Frank talk about the DS / "All I ever wanted to be was thin, like that Rolling Stones dude ... "
HW/461 LW/251 GW/189 CW/274 (yep, a DS semi-failure - it happens :-( )
When I started looking into surgery I didn't tell my wife any thing about. it. It was not till after I had learned a lot about it and went to an informational seminar that I told her what I was going to do. her response was, what was going to be different about this and all the other times I had lost weight and gained it back. So I tried to explain to her about permanent life style changes. Some thing I really didn't have a clue about, but didn't know it.
I didn't tell any one, except my wife. I only told my kids a day or two before the surgery.
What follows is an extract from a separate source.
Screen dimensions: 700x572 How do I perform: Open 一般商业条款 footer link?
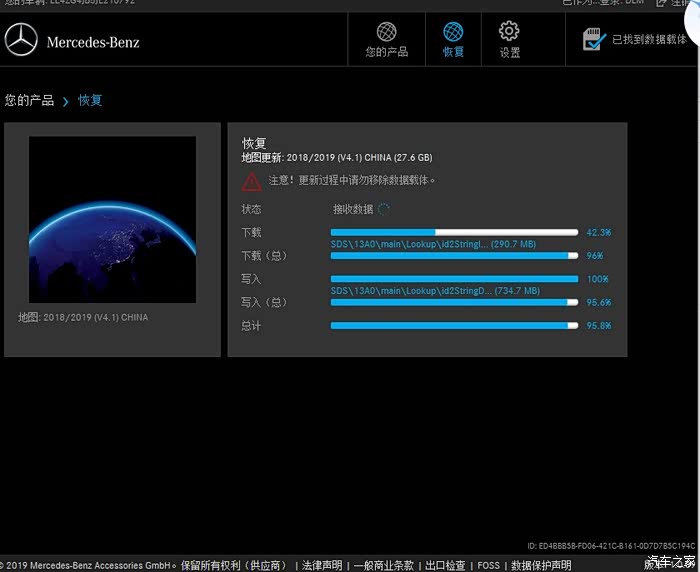[384, 565]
I did this for me and figured I was the one that was going to have to live it every day.
My wife was a little apprehensive but stood behind me. I think she would have done more if I would have let her. She has a co-worker that had open RNY and had major complications, which in my opinion he brought on him self. He did not follow directions at all. Ate regular food right after surgery and things came apart, he was in serious condition for a while.
I did not go through any depression, I know some people do. For me the surgery has been the best thing I ever did for my self. My wife and I are probably closer than we have ever been. Our relationship is not the same as it was before, I think it is better. Having more confidence in my self has allowed me to be more honest with her.
When I got down to a size 32 jeans she did have a problem that she could wear my jeans. She told me that was enough, that I was not permitted to have jeans smaller than hers. She has never been big, 5'9" 117 lbs when we got married. She had gained a few pounds over 27 years and 2 kids. She was up to 150, still not big. The healthier life style finally rubbed off on her and in the last year she has started walking and running with me and is now 122 lbs.
I can honestly see how couples grow apart after surgery. My interest's and life style have changed dramatically. I haven't been this active since I was a kid. What I consider my biggest accomplishment to date was running a marathon this past November. She was there taking pictures and cheering me on. Thankfully, we grew together instead of apart.